Sleds are the trays that house the Trainium AI chips, Graviton CPU chips, and supporting boards and components. Stack them together on a rack with the networking component, also custom-designed by this team, and you get the systems that are at the heart of Anthropic Claude’s success.
Here’s the sled that was shown off during the AWS re:invent conference in December:

Proven by Anthropic and OpenAI
I expected my guides to crow about the OpenAI deal during the tour. But they didn’t.
The reticence could have been related to the aforementioned potential legal haze that might hang over the deal. But the sense I got was that these boots-on-the-ground engineers (who are currently designing the next version, Trainium4) haven’t had much chance to work with OpenAI yet. Their day-to-day work has so far been focused on Anthropic’s and Amazon’s needs.
Currently, the biggest chunk of Trainium2 chips is deployed in Project Rainier — one of the world’s largest AI compute clusters — which went live in late 2025 with 500,000 chips. It’s used by Anthropic.
But there was a wall monitor in the main office displaying a quote about how OpenAI will be using Trainium. The pride was there, if subtle.
In addition to this lab, the team also has its own private data center for quality and testing purposes. A short drive away, it doesn’t run customer workloads, so it’s housed at a co-location facility, not an AWS data center.
Security is tight: There are strict protocols to enter the building and to access Amazon’s area within.
The data center’s cooling system is so loud that earplugs are mandatory, and the air is thick with the acrid smell of heated metal. It’s not a pleasant place for the average person to hang out.

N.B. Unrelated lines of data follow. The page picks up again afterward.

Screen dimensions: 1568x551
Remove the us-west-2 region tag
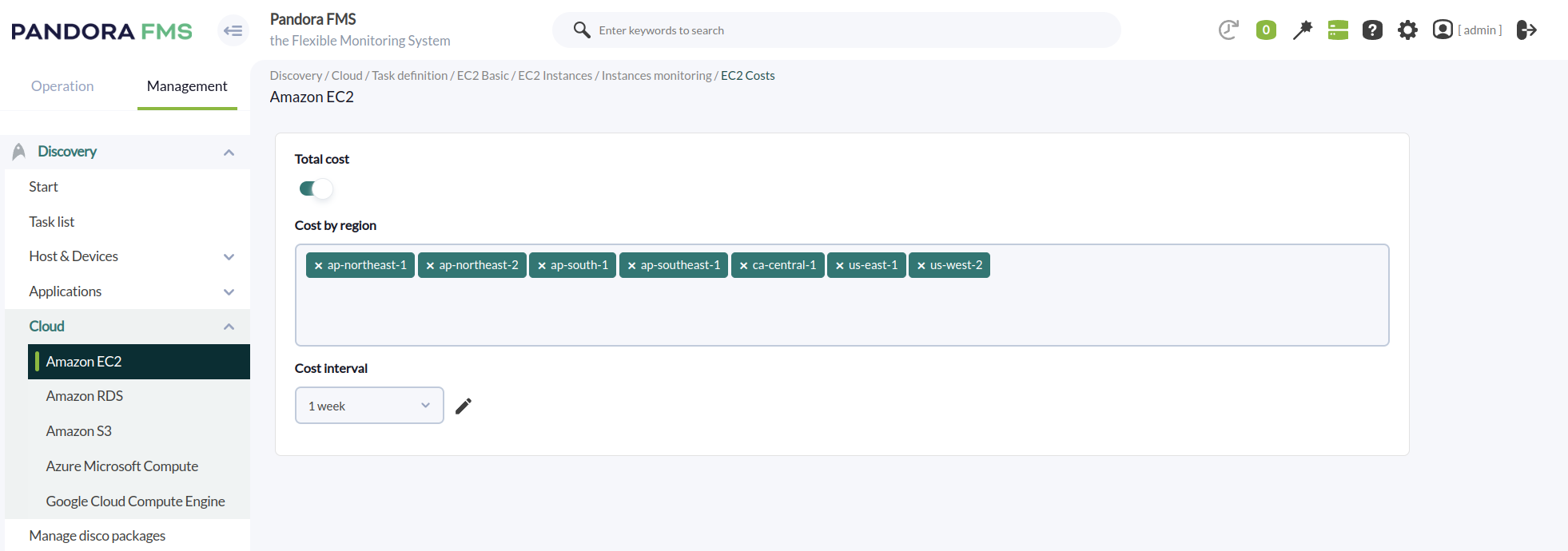pos(921,266)
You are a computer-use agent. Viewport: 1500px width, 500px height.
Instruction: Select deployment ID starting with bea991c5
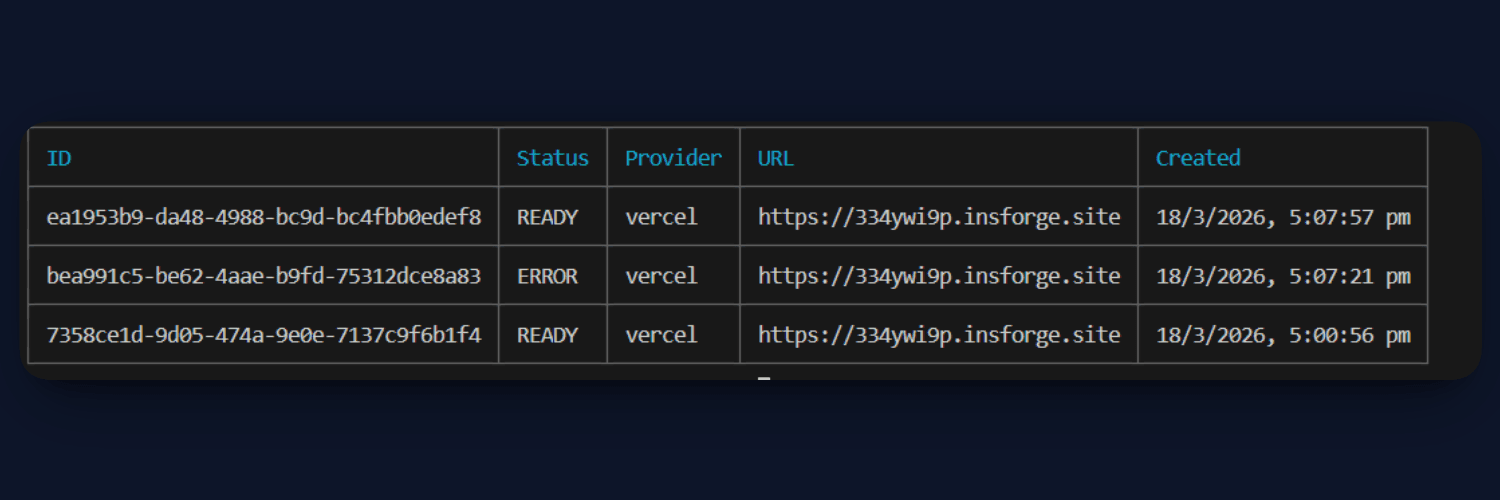(264, 276)
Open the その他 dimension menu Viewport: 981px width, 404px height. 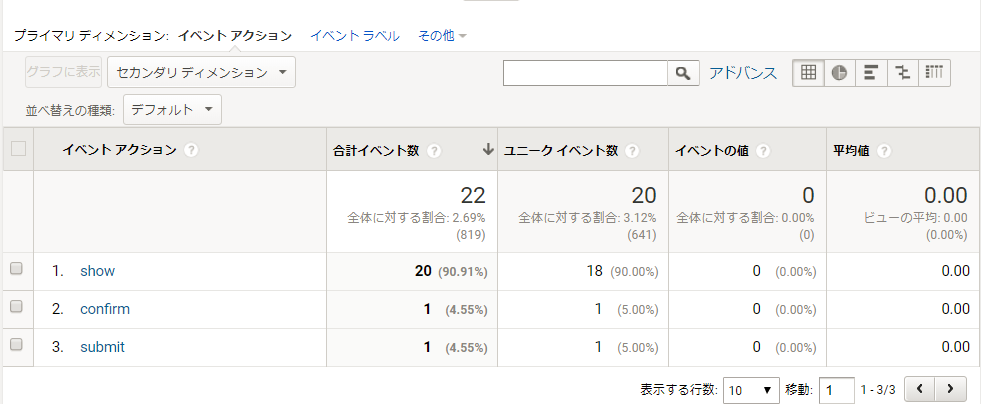pyautogui.click(x=442, y=36)
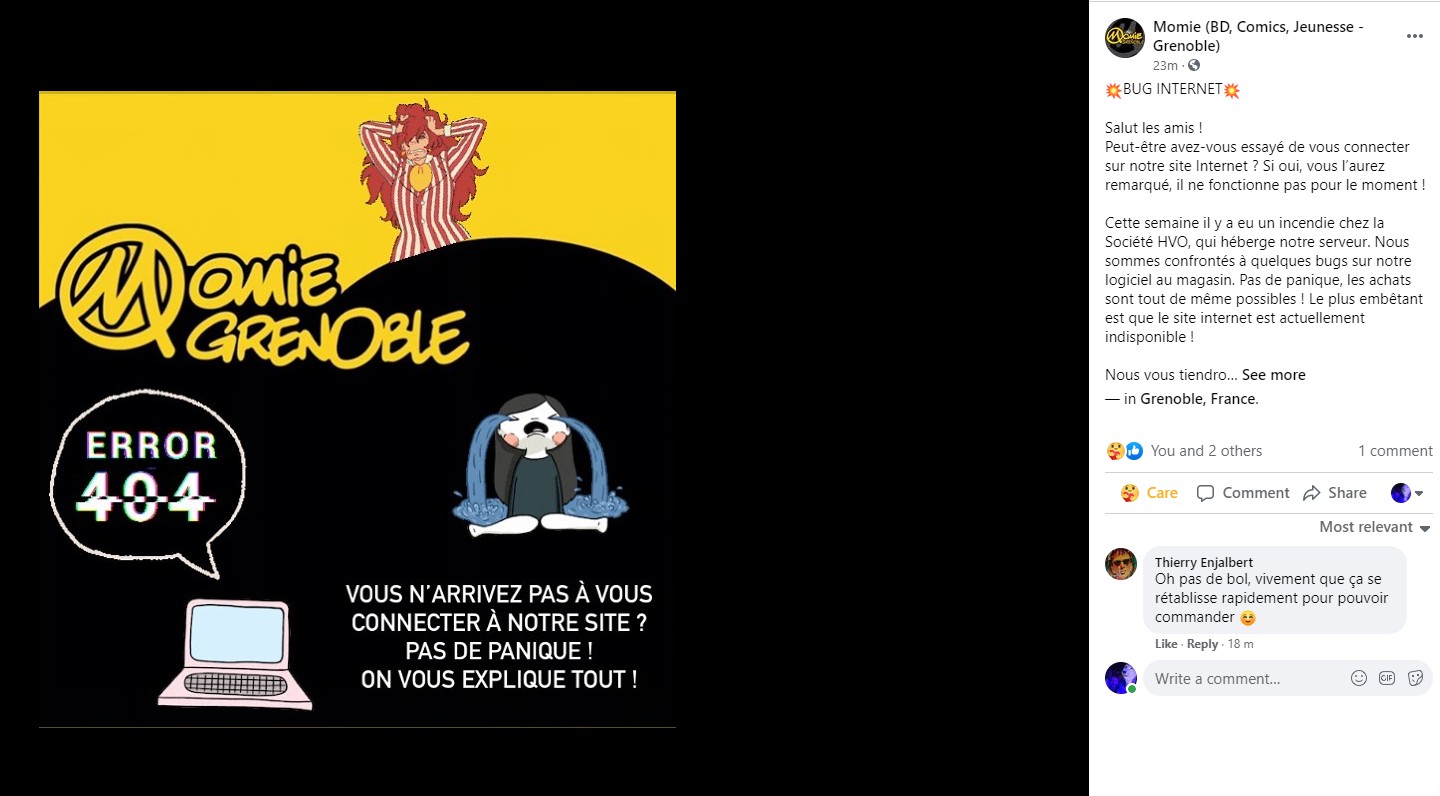Click the Comment action button
This screenshot has height=796, width=1440.
[1243, 493]
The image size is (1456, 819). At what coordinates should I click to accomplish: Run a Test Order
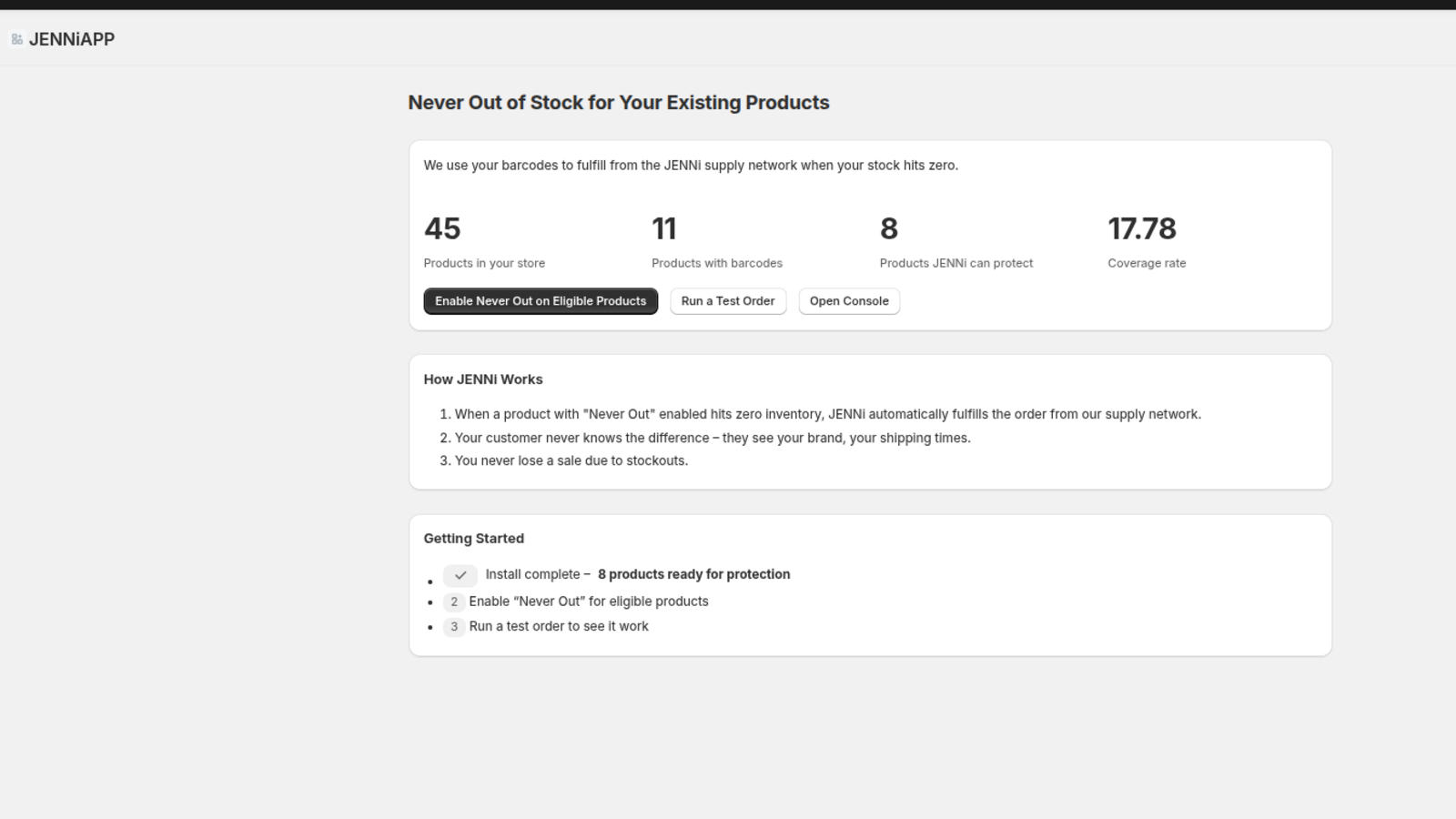coord(728,301)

At this data center, there are rows and rows of servers filled with sleds that integrate all of Amazon’s newest custom chips: Graviton CPU, liquid-cooled Trainium3, Amazon Nitro, all happily computing away. The liquid runs on a closed system, meaning it is reused, which should also help reduce the environmental impact, the engineers said.
Here’s what a current Trn3 UltraServer looks like: Multiple sleds are on top and bottom, with the Neuron switches in the middle. Hardware development engineer David Martinez-Darrow is seen here performing maintenance on a sled:

While attention on the team has always been high, the scrutiny has really ratcheted up as of late.
Amazon CEO Andy Jassy keeps a close eye on this lab, publicly bragging about its products like a proud dad. In December, he said Trainium was already a multibillion-dollar business for AWS and called it one piece of AWS tech he’s most excited about. He also gave the chip a shout-out when announcing the OpenAI agreement.
The team feels the pressure, too. Engineers will work 24/7 for three to four weeks around each bring-up event to fix any issues so the chips can be mass-produced and put into data centers.
“It’s very important that we get as fast as possible to prove that it’s actually going to work,” Carroll said. “So far, we’ve been doing really well.”
*Disclosure: Amazon provided airfare and covered the cost of one night at a local hotel. Honoring its Leadership Principle of Frugality, this was a back-of-the-plane middle seat and a modest room. TechCrunch picked up the other associated travel costs like Ubers and luggage fees. (Yes, I checked a bag for an overnight trip. I’m high maintenance that way.)